Das Kind äußert sich
Was ein Kind im Verfahren sagt, ist ein Anfang, kein Ergebnis. Es äußert sich — doch was es meint, zeigt sich erst im Zusammenhang seiner Lage. Diesen Zusammenhang zu erschließen, ist die Aufgabe des Verfahrensbeistands.

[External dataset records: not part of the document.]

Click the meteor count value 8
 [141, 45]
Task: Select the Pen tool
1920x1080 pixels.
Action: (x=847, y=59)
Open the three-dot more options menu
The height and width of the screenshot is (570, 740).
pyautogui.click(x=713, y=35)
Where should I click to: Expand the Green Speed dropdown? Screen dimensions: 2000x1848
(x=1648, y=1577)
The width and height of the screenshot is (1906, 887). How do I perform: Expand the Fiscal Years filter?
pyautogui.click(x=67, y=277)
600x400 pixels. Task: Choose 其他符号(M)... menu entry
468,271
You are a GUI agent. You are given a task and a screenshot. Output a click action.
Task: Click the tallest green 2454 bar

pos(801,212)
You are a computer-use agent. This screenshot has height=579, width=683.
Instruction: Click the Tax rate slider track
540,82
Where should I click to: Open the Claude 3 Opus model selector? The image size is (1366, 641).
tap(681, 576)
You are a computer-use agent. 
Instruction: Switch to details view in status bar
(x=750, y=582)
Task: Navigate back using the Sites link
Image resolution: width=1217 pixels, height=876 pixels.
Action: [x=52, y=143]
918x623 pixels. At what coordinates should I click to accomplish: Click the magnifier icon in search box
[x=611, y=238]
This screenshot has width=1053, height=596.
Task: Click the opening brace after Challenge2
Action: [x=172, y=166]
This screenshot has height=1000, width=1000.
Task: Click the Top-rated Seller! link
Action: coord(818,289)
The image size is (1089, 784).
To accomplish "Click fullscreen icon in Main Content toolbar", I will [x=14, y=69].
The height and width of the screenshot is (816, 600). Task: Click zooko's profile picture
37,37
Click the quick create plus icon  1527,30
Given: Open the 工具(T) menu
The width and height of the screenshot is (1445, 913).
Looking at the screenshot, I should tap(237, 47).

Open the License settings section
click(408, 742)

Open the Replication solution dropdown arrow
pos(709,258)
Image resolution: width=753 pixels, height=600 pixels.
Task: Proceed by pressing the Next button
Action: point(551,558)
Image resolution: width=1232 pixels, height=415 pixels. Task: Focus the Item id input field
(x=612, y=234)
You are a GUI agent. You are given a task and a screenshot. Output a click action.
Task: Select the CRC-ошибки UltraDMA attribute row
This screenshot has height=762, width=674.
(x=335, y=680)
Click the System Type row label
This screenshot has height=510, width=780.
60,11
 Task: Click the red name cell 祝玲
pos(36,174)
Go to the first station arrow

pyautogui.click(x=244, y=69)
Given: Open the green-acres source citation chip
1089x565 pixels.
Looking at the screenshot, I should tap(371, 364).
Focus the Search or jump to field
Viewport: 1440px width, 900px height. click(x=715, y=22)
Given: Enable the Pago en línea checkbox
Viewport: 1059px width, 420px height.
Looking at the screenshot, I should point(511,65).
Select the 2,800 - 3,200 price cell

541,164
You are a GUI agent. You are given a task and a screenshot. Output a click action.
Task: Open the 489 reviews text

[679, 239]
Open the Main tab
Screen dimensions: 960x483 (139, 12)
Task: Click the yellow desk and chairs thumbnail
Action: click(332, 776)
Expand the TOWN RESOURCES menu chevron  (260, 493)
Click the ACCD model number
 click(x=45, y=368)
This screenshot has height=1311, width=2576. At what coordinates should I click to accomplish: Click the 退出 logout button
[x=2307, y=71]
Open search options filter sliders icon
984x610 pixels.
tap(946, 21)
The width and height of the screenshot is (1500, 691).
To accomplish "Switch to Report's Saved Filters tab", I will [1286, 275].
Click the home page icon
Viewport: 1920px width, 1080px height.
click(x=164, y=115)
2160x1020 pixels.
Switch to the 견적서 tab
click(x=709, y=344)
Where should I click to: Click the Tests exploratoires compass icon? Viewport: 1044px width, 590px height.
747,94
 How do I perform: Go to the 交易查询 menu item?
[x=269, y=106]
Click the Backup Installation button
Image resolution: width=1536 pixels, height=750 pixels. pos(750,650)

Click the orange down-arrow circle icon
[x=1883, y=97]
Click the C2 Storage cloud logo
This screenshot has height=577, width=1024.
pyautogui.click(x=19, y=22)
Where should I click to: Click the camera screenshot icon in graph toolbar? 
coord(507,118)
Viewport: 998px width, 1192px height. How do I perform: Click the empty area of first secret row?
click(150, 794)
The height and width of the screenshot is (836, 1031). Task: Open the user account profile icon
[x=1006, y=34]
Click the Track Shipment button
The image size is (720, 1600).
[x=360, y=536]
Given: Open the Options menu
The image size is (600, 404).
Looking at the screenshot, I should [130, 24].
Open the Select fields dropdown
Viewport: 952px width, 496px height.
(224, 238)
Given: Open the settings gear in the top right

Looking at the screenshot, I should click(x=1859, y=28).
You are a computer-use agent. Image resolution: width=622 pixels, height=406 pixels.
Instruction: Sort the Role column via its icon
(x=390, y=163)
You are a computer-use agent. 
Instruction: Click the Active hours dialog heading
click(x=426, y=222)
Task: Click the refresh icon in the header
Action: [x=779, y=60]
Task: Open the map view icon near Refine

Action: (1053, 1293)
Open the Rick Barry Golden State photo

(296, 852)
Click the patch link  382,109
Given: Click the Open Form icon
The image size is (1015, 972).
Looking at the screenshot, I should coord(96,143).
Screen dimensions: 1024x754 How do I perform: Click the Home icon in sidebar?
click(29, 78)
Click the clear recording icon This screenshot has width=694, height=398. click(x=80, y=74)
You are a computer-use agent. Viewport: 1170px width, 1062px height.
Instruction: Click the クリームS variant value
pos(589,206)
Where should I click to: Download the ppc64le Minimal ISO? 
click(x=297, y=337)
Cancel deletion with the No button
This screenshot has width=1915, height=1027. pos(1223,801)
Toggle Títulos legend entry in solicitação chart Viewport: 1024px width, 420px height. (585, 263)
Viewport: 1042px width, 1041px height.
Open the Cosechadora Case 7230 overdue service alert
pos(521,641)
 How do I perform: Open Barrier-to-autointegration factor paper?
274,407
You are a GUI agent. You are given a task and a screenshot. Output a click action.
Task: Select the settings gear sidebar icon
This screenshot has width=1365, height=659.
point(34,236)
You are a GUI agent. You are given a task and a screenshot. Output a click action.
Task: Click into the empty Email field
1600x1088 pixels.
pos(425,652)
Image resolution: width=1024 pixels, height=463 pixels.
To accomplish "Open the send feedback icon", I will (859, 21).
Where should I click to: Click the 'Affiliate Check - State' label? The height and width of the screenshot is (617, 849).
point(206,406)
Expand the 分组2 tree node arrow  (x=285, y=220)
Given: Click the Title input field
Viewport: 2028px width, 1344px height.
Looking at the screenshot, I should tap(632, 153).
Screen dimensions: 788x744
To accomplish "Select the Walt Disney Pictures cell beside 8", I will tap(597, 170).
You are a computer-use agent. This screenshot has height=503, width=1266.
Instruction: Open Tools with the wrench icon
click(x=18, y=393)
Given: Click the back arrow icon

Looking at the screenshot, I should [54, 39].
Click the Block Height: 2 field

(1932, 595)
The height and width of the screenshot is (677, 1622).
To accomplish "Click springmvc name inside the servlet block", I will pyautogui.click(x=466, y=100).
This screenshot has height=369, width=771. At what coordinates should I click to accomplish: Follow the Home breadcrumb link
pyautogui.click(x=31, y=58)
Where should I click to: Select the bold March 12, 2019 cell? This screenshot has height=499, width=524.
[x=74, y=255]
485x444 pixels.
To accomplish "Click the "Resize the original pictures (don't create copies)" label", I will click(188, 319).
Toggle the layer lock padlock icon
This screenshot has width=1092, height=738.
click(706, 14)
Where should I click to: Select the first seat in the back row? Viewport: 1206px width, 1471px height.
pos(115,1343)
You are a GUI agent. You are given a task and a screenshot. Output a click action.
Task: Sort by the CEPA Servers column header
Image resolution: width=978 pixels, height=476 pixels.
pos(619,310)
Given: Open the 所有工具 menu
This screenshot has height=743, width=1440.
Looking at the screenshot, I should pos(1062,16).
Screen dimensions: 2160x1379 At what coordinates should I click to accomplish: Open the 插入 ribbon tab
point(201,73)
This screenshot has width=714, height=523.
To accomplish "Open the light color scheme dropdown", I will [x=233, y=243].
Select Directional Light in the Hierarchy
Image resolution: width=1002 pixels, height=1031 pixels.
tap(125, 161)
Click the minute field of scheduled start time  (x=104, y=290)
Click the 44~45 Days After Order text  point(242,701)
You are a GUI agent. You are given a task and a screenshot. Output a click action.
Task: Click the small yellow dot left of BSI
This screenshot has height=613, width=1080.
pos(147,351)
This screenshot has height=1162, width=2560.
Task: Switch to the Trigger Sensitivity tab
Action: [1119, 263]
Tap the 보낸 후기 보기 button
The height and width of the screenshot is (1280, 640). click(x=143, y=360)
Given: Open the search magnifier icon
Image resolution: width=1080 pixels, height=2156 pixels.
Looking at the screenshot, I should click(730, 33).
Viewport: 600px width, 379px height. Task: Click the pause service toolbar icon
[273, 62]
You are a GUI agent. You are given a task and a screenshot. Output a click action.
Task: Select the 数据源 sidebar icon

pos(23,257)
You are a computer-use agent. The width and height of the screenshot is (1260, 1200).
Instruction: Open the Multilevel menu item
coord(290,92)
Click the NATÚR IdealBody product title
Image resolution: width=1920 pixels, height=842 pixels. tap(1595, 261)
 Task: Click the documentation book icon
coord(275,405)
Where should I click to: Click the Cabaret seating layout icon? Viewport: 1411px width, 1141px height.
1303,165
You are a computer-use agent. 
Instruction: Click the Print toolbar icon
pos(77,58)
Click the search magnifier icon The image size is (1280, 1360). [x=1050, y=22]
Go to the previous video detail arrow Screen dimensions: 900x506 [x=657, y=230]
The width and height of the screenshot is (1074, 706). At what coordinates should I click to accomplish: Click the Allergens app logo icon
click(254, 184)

Den Willen im Kontext verstehen
Der Kindeswille steht nicht für sich. Er ist verbunden mit Alter und Entwicklungsstand, Bindungen, Bedürfnissen, Loyalitäten und Alltag — und mit dem, was das Kind dabei empfindet. Erst diese Umstände zeigen, worauf sich der Wille des Kindes bezieht.
Einordnen statt übernehmen
Der Verfahrensbeistand nimmt das Kind beim Wort — und zugleich ernst genug, um zu fragen, worauf sich dieses Wort bezieht. Er hält fest, was das Kind sagt und zeigt, und macht verständlich, in welchem Zusammenhang es das tut.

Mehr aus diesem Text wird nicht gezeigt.